A tabular Reinforcement Learning algorithm, such as Q-learning, is incapable of solving problems with large state spaces due to explosive growth of the table required to be kept in fast memory (e.g. RAM). Neural Networks offer a solution at the expense of representation, among other things. Yet if we analyze the learning task in terms of the goal arity, we can approach problems of larger state spaces with Discretized Q-learning algorithm, by dramatically reducing memory requirements for the Q table. This paper demonstrates the methodology using the well-known LightsOut puzzle. While analytical methods of solving some variants of this puzzle are known, we proceed under a different premise of putting the learning agent in a much more difficult position of having virtually no initial information about the rules of the puzzle and often not being able to perceive the symmetries inherent in the two-dimensional puzzle grid. Without the described savings a standard and already thrifty Q-learning solution to a 5×5 variant of the puzzle would require over 3 gigabytes of RAM with 4 bytes per table entry, while our Discretized Q-learning solution required only 5 bits per table entry, allowing us to solve the puzzle on a 1 gigabyte machine.
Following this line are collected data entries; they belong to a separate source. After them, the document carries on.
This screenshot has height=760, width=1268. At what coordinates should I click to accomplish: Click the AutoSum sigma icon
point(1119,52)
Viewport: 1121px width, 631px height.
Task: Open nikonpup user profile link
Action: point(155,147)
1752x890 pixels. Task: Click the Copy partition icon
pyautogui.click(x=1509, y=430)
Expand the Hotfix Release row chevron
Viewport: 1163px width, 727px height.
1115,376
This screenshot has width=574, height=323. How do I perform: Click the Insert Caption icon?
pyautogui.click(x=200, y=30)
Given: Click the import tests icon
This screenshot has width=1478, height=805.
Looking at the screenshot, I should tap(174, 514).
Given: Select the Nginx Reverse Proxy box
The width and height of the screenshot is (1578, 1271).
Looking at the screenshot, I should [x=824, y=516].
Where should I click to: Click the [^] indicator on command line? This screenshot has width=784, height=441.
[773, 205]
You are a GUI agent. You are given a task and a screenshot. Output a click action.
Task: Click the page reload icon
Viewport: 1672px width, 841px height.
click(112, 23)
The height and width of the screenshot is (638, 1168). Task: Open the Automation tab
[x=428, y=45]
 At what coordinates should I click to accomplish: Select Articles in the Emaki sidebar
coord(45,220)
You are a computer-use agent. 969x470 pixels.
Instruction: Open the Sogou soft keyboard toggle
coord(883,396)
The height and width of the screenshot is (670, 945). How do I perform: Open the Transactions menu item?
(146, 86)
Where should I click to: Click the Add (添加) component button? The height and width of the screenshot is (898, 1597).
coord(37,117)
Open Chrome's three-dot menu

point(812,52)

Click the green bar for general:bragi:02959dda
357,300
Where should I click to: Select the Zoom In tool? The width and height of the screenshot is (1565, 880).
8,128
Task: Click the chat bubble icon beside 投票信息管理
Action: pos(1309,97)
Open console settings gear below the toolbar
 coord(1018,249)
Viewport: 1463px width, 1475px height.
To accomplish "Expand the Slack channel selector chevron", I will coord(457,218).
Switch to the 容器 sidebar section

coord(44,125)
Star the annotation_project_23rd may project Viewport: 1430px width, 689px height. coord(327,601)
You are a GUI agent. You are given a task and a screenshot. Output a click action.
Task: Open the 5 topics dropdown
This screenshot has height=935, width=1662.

Finally, we also consider a variant of this puzzle for which no analytical solutions are known. The Discretized Q-learning algorithm is equally applicable to the new puzzle and can solve it with exactly the same effort.

Additional Metadata
Keywords Game playing, Machine learning, Reinforcement learning
Conference IASTED International Conference on Artificial Intelligence and Applications, AIA 2006
Batalov, D.V. (Denis V.), & Oommen, J. (2006). Turning lights out with DQ-learning. In Proceedings of the IASTED International Conference on Artificial Intelligence and Applications, AIA 2006 (pp. 451–456).